Consider the below dataframe
df:
time |
---|
2022-02-21T11:23:54 |
I have to convert it to
time |
---|
2022-02-21T11:23:00 |
After using the below code
df.withColumn("time_updated", date_trunc("minute", col("time"))).show(truncate = False)
My output
time |
---|
2022-02-21 11:23:00 |
By desired output is
time |
---|
2022-02-21T11:23:00 |
Is there anyway I can keep the data same and just update/truncate the seconds??

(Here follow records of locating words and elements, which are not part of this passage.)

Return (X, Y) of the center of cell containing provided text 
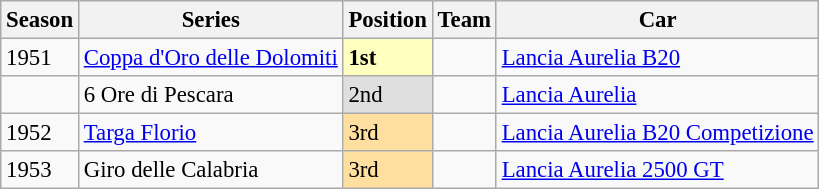
Giro delle Calabria (210, 170)
Team (464, 20)
Lancia Aurelia B20 Competizione (657, 133)
1st (388, 58)
1952 (40, 133)
Lancia Aurelia B20 (657, 58)
Lancia Aurelia 2500 GT (657, 170)
Targa Florio (210, 133)
1953 (40, 170)
Season (40, 20)
2nd (388, 95)
Lancia Aurelia (657, 95)
Series (210, 20)
Coppa d'Oro delle Dolomiti (210, 58)
Car (657, 20)
1951 (40, 58)
Position (388, 20)
6 Ore di Pescara (210, 95)
For the text-containing cell, return its midpoint in [x, y] coordinate format. 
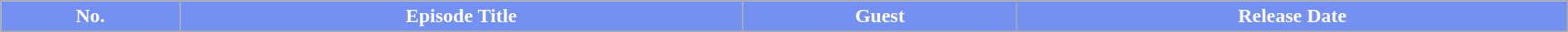
No. [91, 17]
Release Date [1292, 17]
Guest [880, 17]
Episode Title [461, 17]
Pinpoint the cell where the given text exists, returning its (X, Y) midpoint coordinate. 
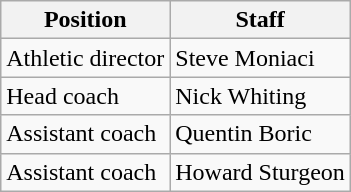
Staff (260, 20)
Nick Whiting (260, 96)
Quentin Boric (260, 134)
Steve Moniaci (260, 58)
Howard Sturgeon (260, 172)
Head coach (86, 96)
Position (86, 20)
Athletic director (86, 58)
From the cell containing the given text, extract its center point as (x, y) coordinate. 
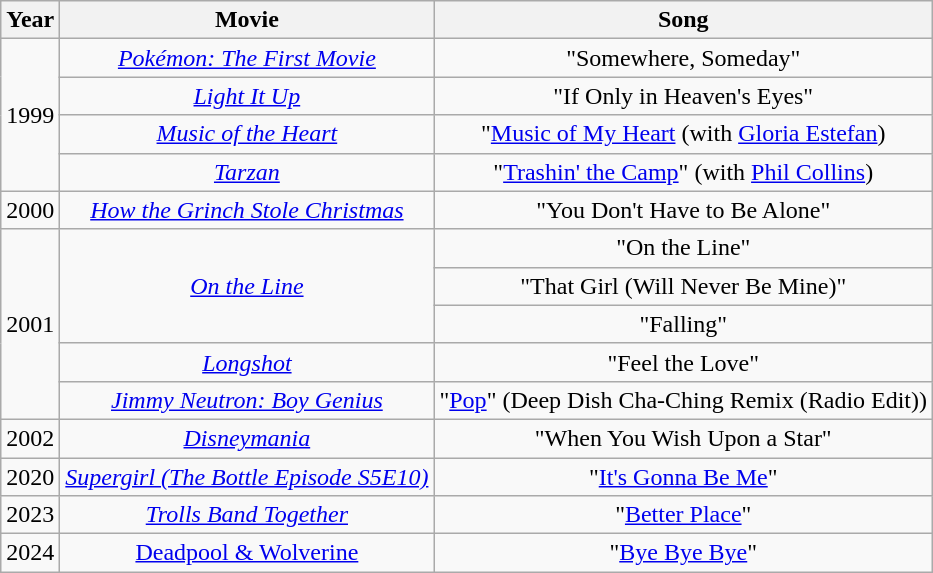
"On the Line" (684, 248)
"Music of My Heart (with Gloria Estefan) (684, 134)
Longshot (247, 362)
Year (30, 20)
Song (684, 20)
1999 (30, 115)
"That Girl (Will Never Be Mine)" (684, 286)
"If Only in Heaven's Eyes" (684, 96)
Deadpool & Wolverine (247, 553)
"Trashin' the Camp" (with Phil Collins) (684, 172)
"Somewhere, Someday" (684, 58)
2002 (30, 438)
"Bye Bye Bye" (684, 553)
"You Don't Have to Be Alone" (684, 210)
Jimmy Neutron: Boy Genius (247, 400)
2020 (30, 477)
Music of the Heart (247, 134)
Supergirl (The Bottle Episode S5E10) (247, 477)
2023 (30, 515)
Light It Up (247, 96)
2024 (30, 553)
"Feel the Love" (684, 362)
"Pop" (Deep Dish Cha-Ching Remix (Radio Edit)) (684, 400)
Pokémon: The First Movie (247, 58)
"When You Wish Upon a Star" (684, 438)
"Better Place" (684, 515)
Trolls Band Together (247, 515)
Movie (247, 20)
How the Grinch Stole Christmas (247, 210)
2000 (30, 210)
"It's Gonna Be Me" (684, 477)
On the Line (247, 286)
Tarzan (247, 172)
"Falling" (684, 324)
2001 (30, 324)
Disneymania (247, 438)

The issue lies in the output format of your time_updated
column. When you use date_trunc
, it returns a timestamp
type, which is displayed in the default format (yyyy-MM-dd HH:mm:ss
). To match your desired format, you need to explicitly format the output as a string.
Here’s how you can do it:
from pyspark.sql import functions as F
df = df.withColumn(
"time_updated",
F.date_format(F.col("time").cast("timestamp"), "yyyy-MM-dd'T'HH:mm:00"),
)
df.show(truncate=False)
Output:
+-------------------+-------------------+
|time |time_updated |
+-------------------+-------------------+
|2022-02-21T11:23:54|2022-02-21T11:23:00|
+-------------------+-------------------+
You can confirm the schema using df.printSchema()
:
root
|-- time: string (nullable = true)
|-- time_updated: string (nullable = true)